Our president shakes his head at the unnecessary, repulsive violence. Those responsible will feel “the full weight of justice,” he said, yet tomorrow or the next day he’ll order a Tomahawk missile strike on a tiny village in Yemen that’ll wipe out thirty-five women and children. They didn’t even have to leave their modest dwellings to experience that explosion. They simply had to sit and wait. It came to them. And the justice they received could not be weighed.

When that man speaks, the hypocrisy I feel is a low, deep burning sensation in what seems to be the pit of my stomach. And it grows, almost pulsates into a bigger area of discomfort. I can bury it after the president finishes speaking, but it rises again when I see on every social media site the overwhelming concern for the people affected by the blast in Boston, and I wonder where they were, and where were their digital outcries against the blasts and explosions that have and continue to terrorize people across the world, and in our names.

One tragedy is real and in our faces. The other tragedies of the world are abstractions, even if they are carried out by our government and military. Even if we are responsible for them. We certainly can’t stop all the violence in the world, but our nation could make a major difference by stopping its role in arming and invading sovereign countries.

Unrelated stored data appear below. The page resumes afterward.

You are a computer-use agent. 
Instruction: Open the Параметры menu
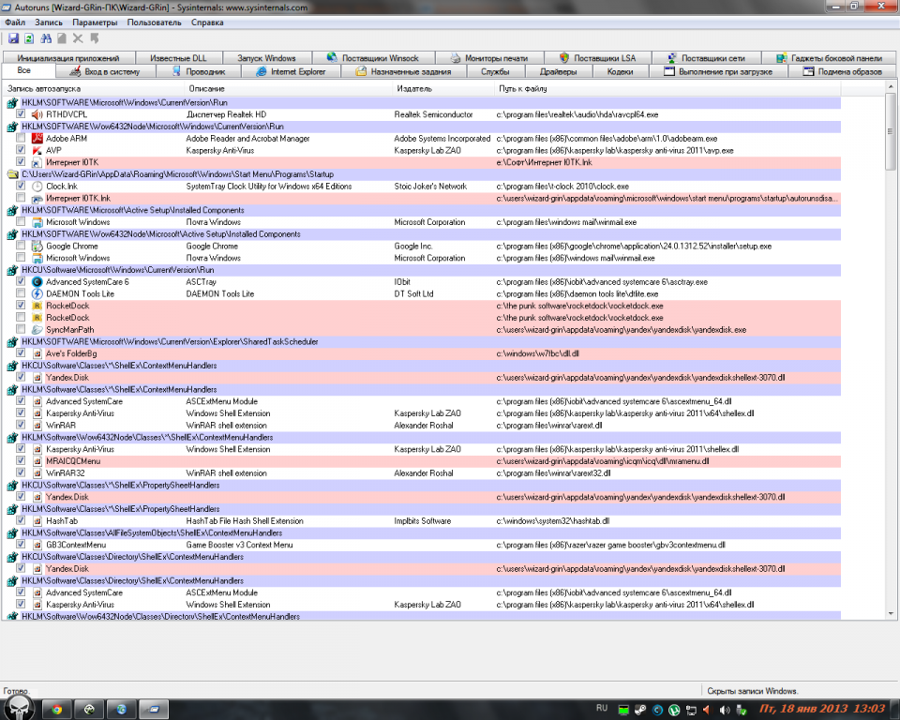[x=95, y=22]
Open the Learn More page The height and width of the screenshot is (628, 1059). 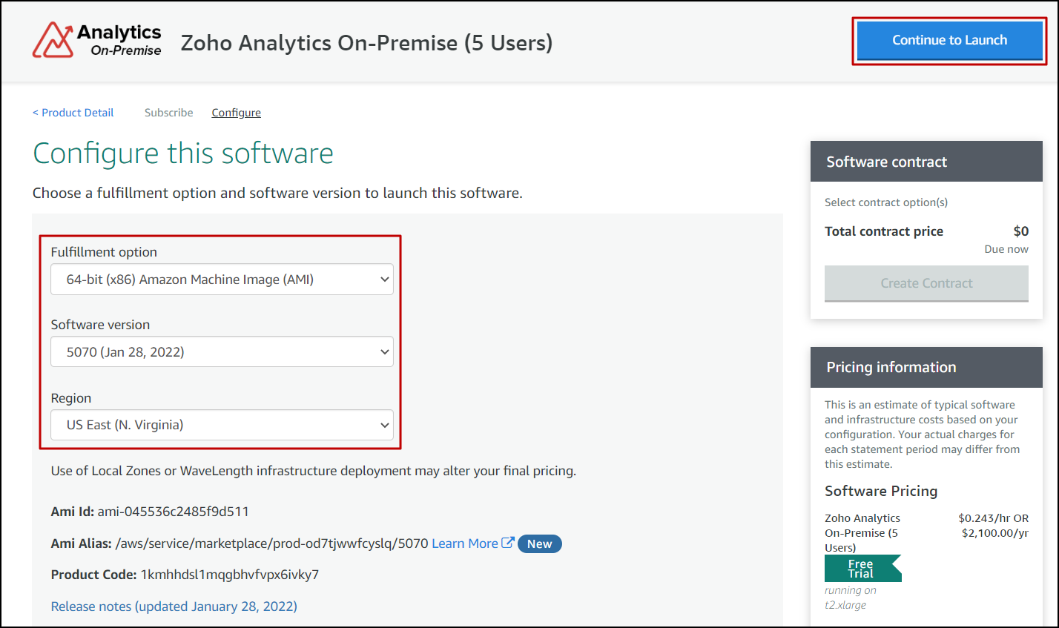(465, 542)
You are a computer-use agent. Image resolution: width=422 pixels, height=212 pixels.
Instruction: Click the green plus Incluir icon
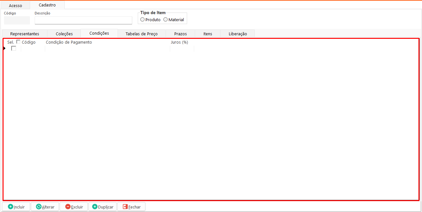[10, 207]
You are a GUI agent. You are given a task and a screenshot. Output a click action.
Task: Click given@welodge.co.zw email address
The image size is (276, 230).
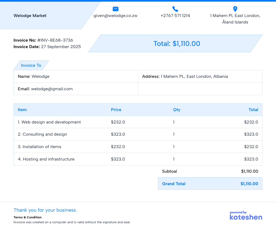[x=115, y=16]
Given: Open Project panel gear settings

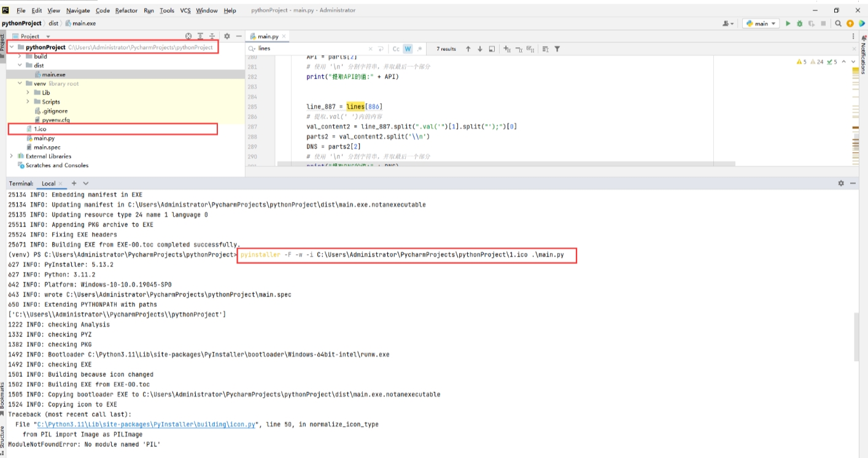Looking at the screenshot, I should tap(227, 36).
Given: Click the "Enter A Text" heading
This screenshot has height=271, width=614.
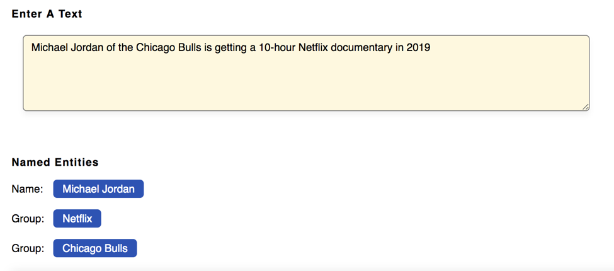Looking at the screenshot, I should [x=47, y=13].
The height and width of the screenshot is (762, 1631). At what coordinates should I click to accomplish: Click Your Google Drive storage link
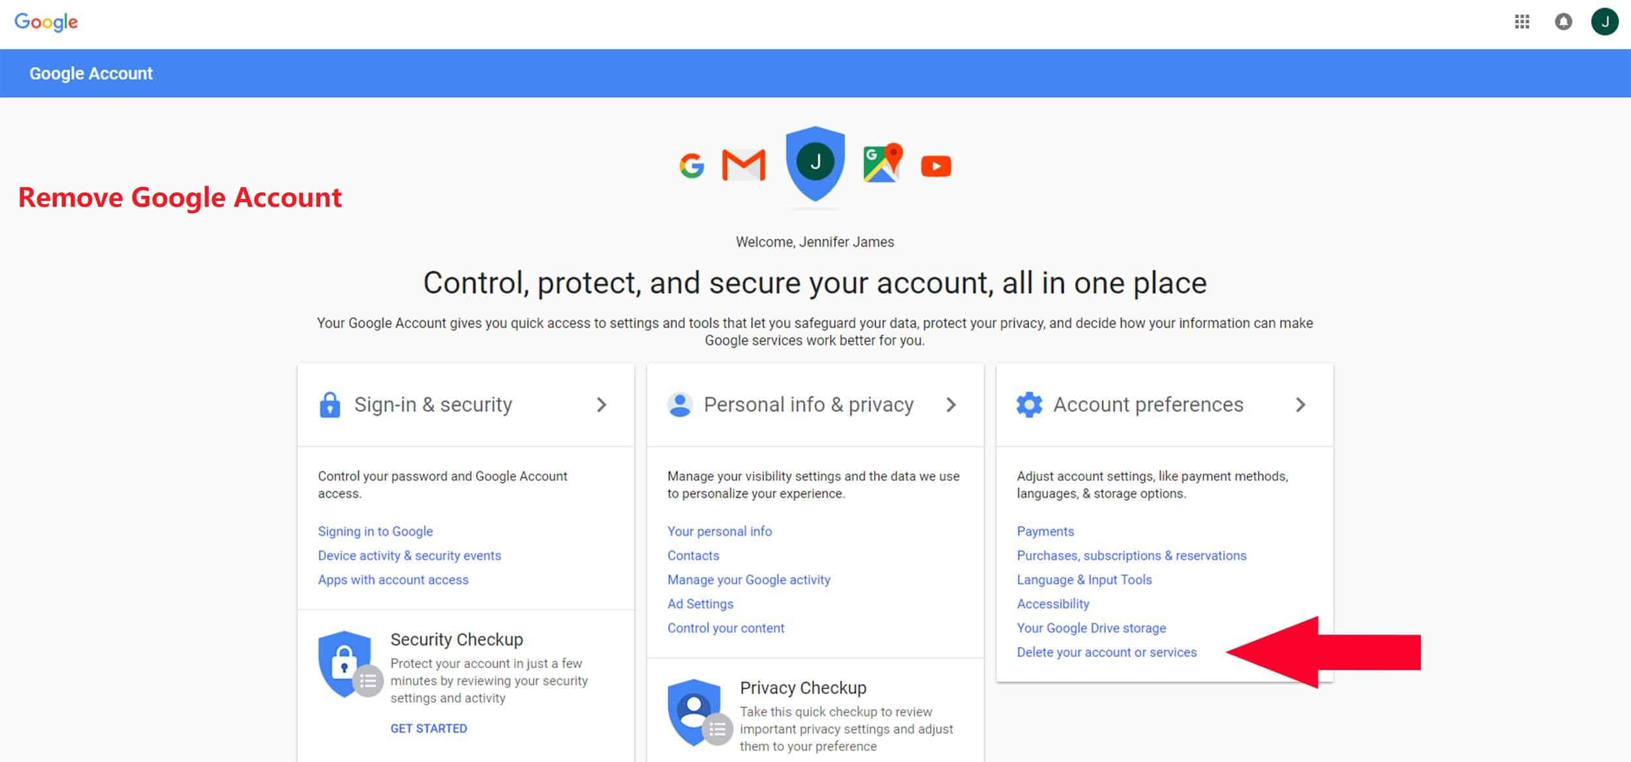tap(1090, 628)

The calm, soothing demeanor of a psychopath

It’s almost cliche by now to take this stance, but it’s prevalent and it’s staring us right in the face. Why does it seem so impossible to get Americans to loathe the unnecessary violence toward people in, say, Pakistan, who have never even seen a plane before, some of them, yet are now all too familiar with the zipping fiberglass birds that seem to fire missiles at random targets.

It is all of this that I think of when Patton Oswalt writes about how evil is vastly outdone by good. I tend to believe him, but sometimes it seems we’re perceiving ‘good’ to be more widespread than it really is. Or, we’re not identifying ‘evil’ where we should. Our president, his predecessors, and all their companions and cohorts are what? Good? To be able to kill with immunity, and to cause devastating mass casualties without repercussion. What is that? Should that not be condemned? It’s frightening to accept that stance, yet it is a reality.

What kind of twisted, satirical world do we live in when we feel comfort from our leader, with his gnarly past and current policies and actions? He looks and dresses corporate. He’s got a beautiful family. He speaks better than the last guy. He steps off Air Force One with unmatched grace. I know. Does that make him trustworthy and good? Is that all it is? Am I crazy to disregard any sadness he displays about violence toward children and innocent people?

…Aurora. Sandy Hook. Boston…. His sensitive words feel veiled, as if uttered from the calm demeanor of a psychopath who seems unaware of his past record of brutality.

Violence is shocking, no matter where it happens. It is senseless no matter from what source, legitimate or not. It is life changing. It shatters everybody’s sense of safety. The important thing would be to extend our compassion and concern to a global level, where pain is pain, suffering is suffering, and violence, no matter who is causing it, is unwelcome and baseless.

Children are children everywhere. Children in Connecticut are not more sacred than those in Gaza. The loss of children in Norway is not more traumatic than in Afghanistan.

As my Army Ranger friend tells me, after serving in Vietnam, he’s finally come to the conclusion that pacifism is the only way forward. “When you aim that gun and pull the trigger,” he says, “you are suddenly no better than what you are trying to stamp out. You’ve lowered yourself to being a killer, too.”